Lovecraft: el Horror Cósmico
Entre los años 1908-1913 Lovecraft vivió un período de reclusión y postración iniciado con 18 años por el que perdió su carrera estudiantil. Dicha depresión larga e incapacitante llegó a su fin a la edad de 23 años. A partir de ahí, en los años que van de 1921 a 1925, sus afinidades literarias darán un paso pequeño y sutil pero aun así decisivo, que marcan el tránsito de Dunsany a Poe. Son los años en los que Einstein estudia la “Teoría del campo unificado” que pretende vincular de forma insólita la gravedad y la electricidad. Una materia entendida como energía que coincide en ciertos puntos con la teosofía y se encuadra en una forma de entender la ciencia muy cercana en algunos puntos al esoterismo: María Orsic, amante de Nikola Tesla relacionada con lo visionario-científico, estuvo presente en el desarrollo de la energía taquiónica que completaría Gerald Feinberg al postular que la velocidad de la luz es inferior a la de los taquiones.
En ese ambiente intelectual y cultural se produce para Lovecraft, en un período cargado de sueños lúcidos y experiencias visionarias, el descubrimiento de Nyarlathotep, esa “pesadilla” más parecida a un “fantasma personal”, en una visión onírica del año 1921 que recogió en un fragmento y relató en una carta citada por el experto lovecraftiano Lin Carter: “No dejes de ver a Nyarlathotep si viene a Providence. Es horrible, más horrible que nada que te puedas imaginar, pero fascinante. A uno le embruja después, durante horas. Lo que vi todavía me da escalofríos”. Lovecraft pone nombre en 1916 a aquello que se abre ahora en términos más realistas, menos fantásticos y especulativos, en nuestro horizonte: el retorno de los Grandes Antiguos.

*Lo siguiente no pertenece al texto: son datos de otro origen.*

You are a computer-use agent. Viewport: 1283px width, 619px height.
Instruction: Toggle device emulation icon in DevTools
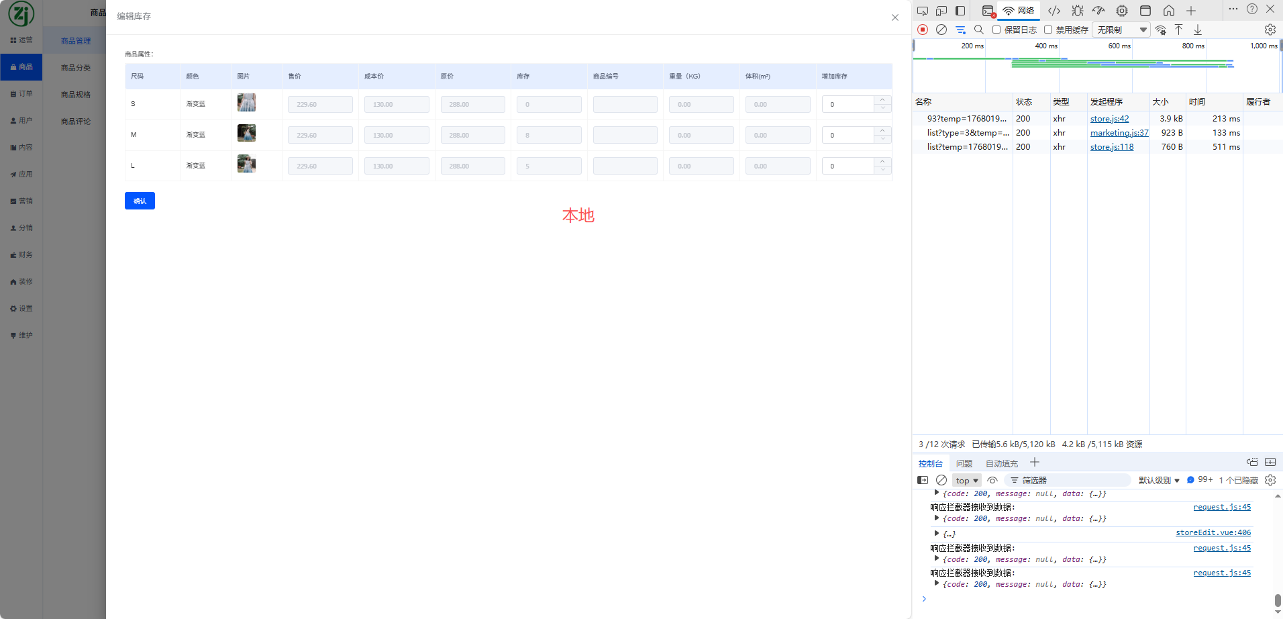941,11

No en vano, H.P. Lovecraft anticipó el mundo posterior a la IGM con su “horror cósmico”. A pesar de todo, para él las presencias de los antiguos dioses griegos, que sus ojos descubrieron a la temprana edad de seis años, entraron en contacto con estas visiones fantasmagóricas de un futuro cósmico negro. De esta mirada orientada a un tiempo hacia el pasado y hacia el futuro, desde una óptica escéptica y lejana sobre el devenir humano, como si Lovecraft pudiera hablar antes del mundo y después del mundo con los dioses ancestrales y las deidades aún por llegar, nacerá el característico punto de vista denominado como “horror cósmico.” Gracias a la implementación de los avances técnicos del sector militar en nuestro día a día, en la actualidad resulta imposible escapar de un mundo donde el terror cunde multiforme sobre la tierra tanto en su versión virtual como en su versión real, puesto que también en eso el mapa ha sustituido al territorio.